Rationele functies van hogere graad kunnen allerlei gedrag vertonen. Zelfs een relatief eenvoudig geval als #f(x) = \frac{1}{x^2}$ laat hier iets van zien (zie grafiek rechts).
Naast horizontale en verticale asymptoten moet men ook letten op mogelijke “gaten” in de grafiek. Deze ontstaan als de teller en noemer beide nul zijn voor een bepaalde waarde x. Hoewel hier een gat in het domein zit (de deling 0/0 mag niet), kan de grafiek gewoon glad verlopen. De technische term is ophefbare discontinuïteit.

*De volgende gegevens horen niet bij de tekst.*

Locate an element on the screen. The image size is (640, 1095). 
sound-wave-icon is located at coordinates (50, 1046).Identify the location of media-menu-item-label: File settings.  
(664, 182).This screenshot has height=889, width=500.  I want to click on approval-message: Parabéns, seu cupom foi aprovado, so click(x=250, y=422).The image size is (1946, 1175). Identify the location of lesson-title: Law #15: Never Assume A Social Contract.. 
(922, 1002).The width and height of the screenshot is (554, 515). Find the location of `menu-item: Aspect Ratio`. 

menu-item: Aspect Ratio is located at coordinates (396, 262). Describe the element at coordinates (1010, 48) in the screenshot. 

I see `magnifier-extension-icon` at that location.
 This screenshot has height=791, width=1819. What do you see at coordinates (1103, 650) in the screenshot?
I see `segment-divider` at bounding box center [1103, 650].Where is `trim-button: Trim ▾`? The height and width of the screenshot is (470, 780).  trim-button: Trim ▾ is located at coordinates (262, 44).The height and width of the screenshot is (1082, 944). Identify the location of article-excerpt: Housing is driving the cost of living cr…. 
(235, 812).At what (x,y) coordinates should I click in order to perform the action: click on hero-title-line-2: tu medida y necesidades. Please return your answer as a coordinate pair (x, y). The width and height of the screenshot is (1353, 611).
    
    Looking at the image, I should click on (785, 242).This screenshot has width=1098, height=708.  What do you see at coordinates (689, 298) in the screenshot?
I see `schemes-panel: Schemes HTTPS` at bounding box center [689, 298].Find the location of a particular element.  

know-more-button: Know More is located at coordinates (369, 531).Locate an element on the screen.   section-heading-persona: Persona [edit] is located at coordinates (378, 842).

Onderzoek $f(x) = \frac{x^2 + 4x + 4}{-x^2 -3x + 4}$.
- Nulpunten van de noemer:
$$-x^2 – 3x + 4 = 0 \Rightarrow -(x+4) \cdot (x-1) = 0 \Rightarrow x = -4 \; \text{of}\; x = 1.$$
- Op deze plaatsen zit een gat in het domein, met verticale asymptoten.
- De nulpunten van f zijn de nulpunten van de teller:
$$x^2 + 4x + 4 = 0 \Rightarrow (x+2)^2 = 0 \Rightarrow x = -2.$$
- Limietgedrag: voor zeer kleine/grote waarden “winnen” de kwadraattermen, dus
$$\lim_{x \rightarrow \pm \infty} f(x) = \lim_{x \rightarrow \pm \infty}\frac{x^2}{-x^2} = -1.$$
De functie heeft dus een horizontale asymptoot, y = –1.
- De eerste afgeleide wordt gevonden met de quotiëntregel:
$$f'(x) = \frac{(2x+4)(-x^2 – 3x + 4) – (x^2 + 4x + 4)(-2x-3)}{(-x^2 – 3x + 4)^2} = \frac{x^2 + 16x + 28}{(-x^2 -3x + 4)^2}.$$
- Deze is nul als $x^2 + 16x + 28=0$ ofwel x = –14 of –2. Daar vindt men de extrema. Controleer het teken van f’(x) om te zien dat (–14, 0,96) een maximum is en (–2, 0) een minimum.
In de grafiek hieronder ziet men dat het maximum bij x = –14 moeilijk te zien is. Het ligt namelijk maar 0,04 boven de horizontale asymptoot. Er moet zich dus ook een buigpunt ter linkerzijde van het maximum bevinden. Berekening van de tweede afgeleide f’’ is echter veel werk; we laten het hier achterwege.